Exit polls are showing Donald Trump with a commanding lead in some Southern states, which Ted Cruz was also banking on for its swath of evangelical voters. In Alabama, 45 percent of evangelical voters back Trump, with Cruz trailing behind at 19 percent, according to exit polls. But in Oklahoma, Cruz takes the lead at 37 percent. How this plays out tonight could sway the race. As my colleague Ronald Brownstein has noted, Trump’s broad appeal could “grow increasingly daunting for any candidate to coalesce a coalition large enough to stop the front-runner.”

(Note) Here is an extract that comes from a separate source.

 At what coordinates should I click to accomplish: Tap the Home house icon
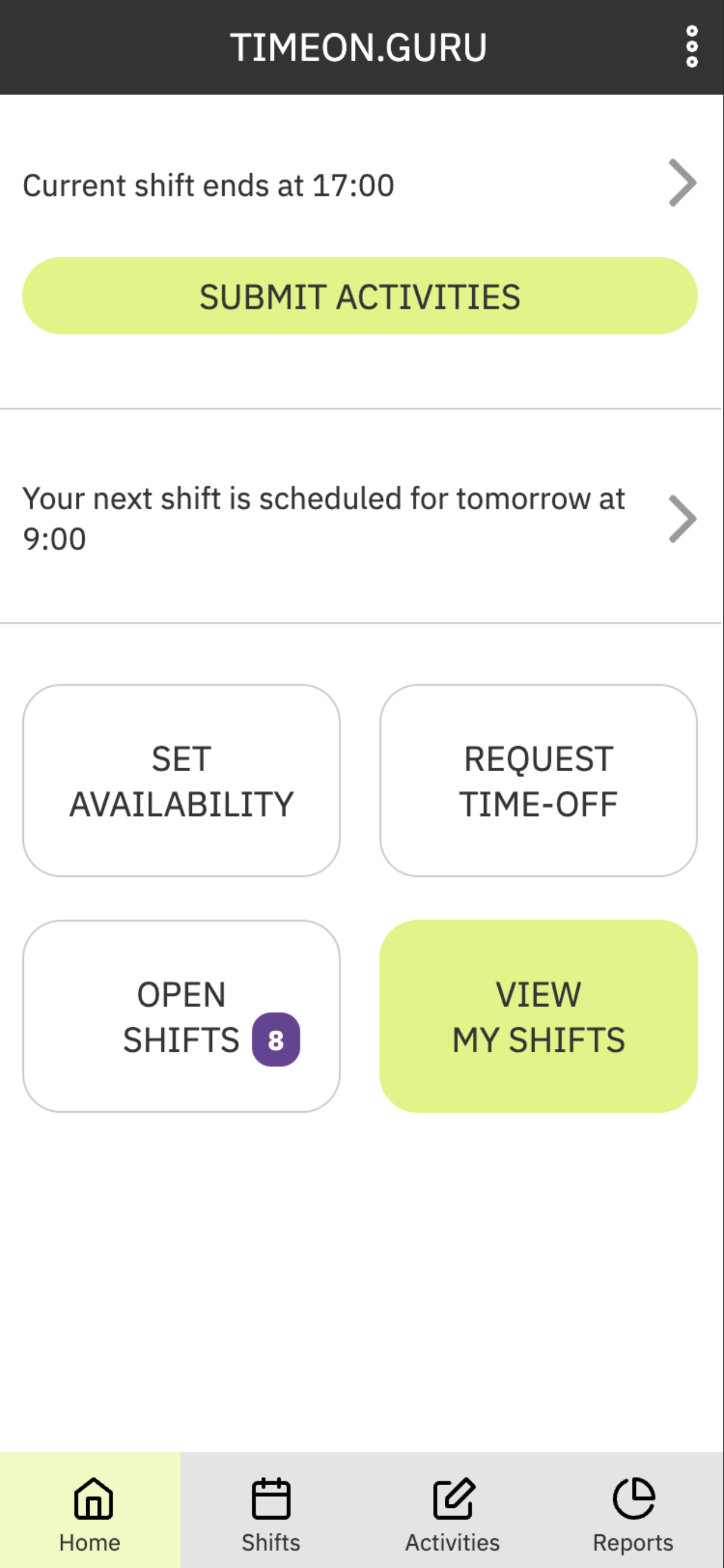pyautogui.click(x=94, y=1498)
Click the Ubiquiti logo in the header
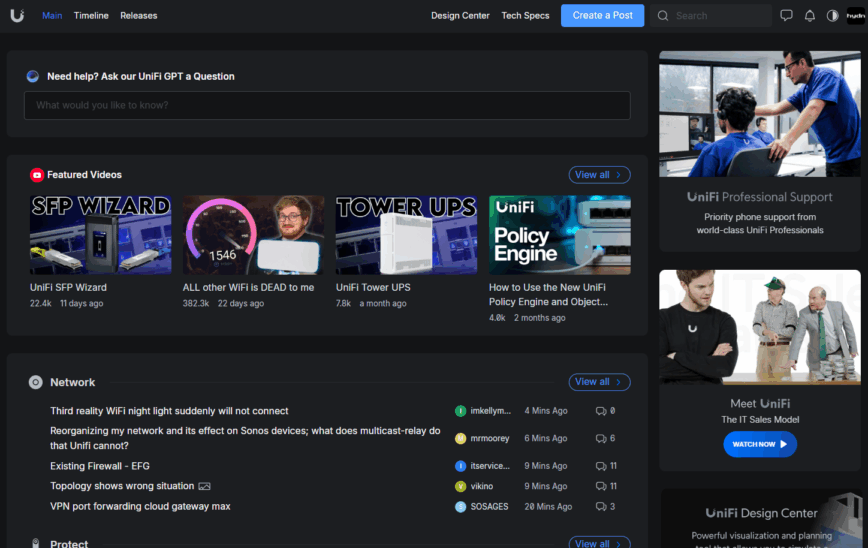The image size is (868, 548). click(x=17, y=15)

One name you’re not seeing much on the network big boards is Ben Carson’s. He has won only a handle of delegates to date, and his Super Tuesday pickings appear slim: He hasn’t pulled more than 6 percent of the vote in any state currently reporting returns. Accordingly, he’s not getting a lot of airtime. (Fellow long-shot John Kasich, on the other hand, was name-checked earlier by anchors about a possible stronger-than-expected showing in Massachusetts, and he had an early bump in Vermont.)
Exit polls in Oklahoma show Cruz with 32 percent of the vote, followed by Rubio and Trump tied with 27 percent. If you're hoping GOP voters will defeat Trump once they unite behind a single candidate, this isn't a good sign for consolidation any time soon. Cruz pinned his hopes on winning his home state of Texas, where polls haven’t closed yet. If he pulls off a victory there as well as one in Oklahoma, he could make a strong case to keep going in hopes of becoming the eventual anti-Trump candidate.
Coming into Super Tuesday, Hillary Clinton was expected to ride a wave of support among black voters who helped her secure a victory in the South Carolina Democratic primary. That appears to be the case tonight. In Virginia, 82 percent of African American voters backed Clinton in comparison with Bernie Sanders’s 18 percent, according to exit polls. In Georgia, Clinton won 83 percent. The former secretary of state has been projected the winner of both states. And in Tennessee, where Clinton has also been projected the winner, she secured 82 percent support among black voter compared with Sanders’s 12 percent.
ABC News reports Hillary Clinton has overwhelmingly won American Samoa, the U.S. territory in the South Pacific where 11 delegates are at stake for the Democrats. (Republicans will compete for its nine delegates at a later contest, on March 22.) Clinton won 73 percent to Bernie Sanders’s 27 percent. Earlier today, Clinton called into the territory’s sole caucus site to ask voters for their support. Clinton won there in 2008, pulling 57 percent to Barack Obama’s 42 percent. Because of its territory status, American Samoa won’t participate in the general, but registered Democrats and Republicans can vote in the nominating contests.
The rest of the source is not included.